What I particularly liked about this book is the immediate accessible characteristics of the book itself. It seems to have been written to match the wider participation characteristics of the nursing programmes and students themselves. Pages are colour coded, with the colour key available within the contents page to enable readers to access the sections they need easily. Other useful colour keys include: Case studies which are contained in pink clearly marked sections, which add a realistic clinical feature to the information contained in the book. Helpful tips are also provided and contained within yellow sections, and reflections are contained in green sections. The use of colour within the book, I feel, provides the reader with a sense of enjoyment in engaging with the different sections, whilst also aiding accessibility. Some student text books can feel onerous to use, but this book is as it states ‘different’, and this is clearly it’s advantage.

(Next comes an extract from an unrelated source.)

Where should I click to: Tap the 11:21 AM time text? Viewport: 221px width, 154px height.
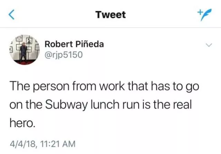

The content of the book is far more than just study skill support. It contains so many different elements that a nursing student needs to know, that it could become the new go-to nursing text. Nursing programmes are never linear courses, they contain several different genres and new skills to be learnt before a student can competently become a registrant with the NMC. This book contains elements which will benefit students throughout every stage of their nursing programme. It includes information about interprofessional working, digital literacy, and evidence-based practice to name just a few of the topics covered, and will even support them when they come to write their third year dissertation. Whilst this book was written by many different author’s it is abundantly clear how well the information was brought together during editing to give the overall content a seamless, and fluent structure throughout.
Overall this book delivers a comprehensive outline of the important study skills required by student nurses, alongside other important elements needed to become a well rounded registered nurse or nursing associate. I would wholeheartedly recommend this book to all nursing programmes as core text, and look forward to introducing it to my own modules.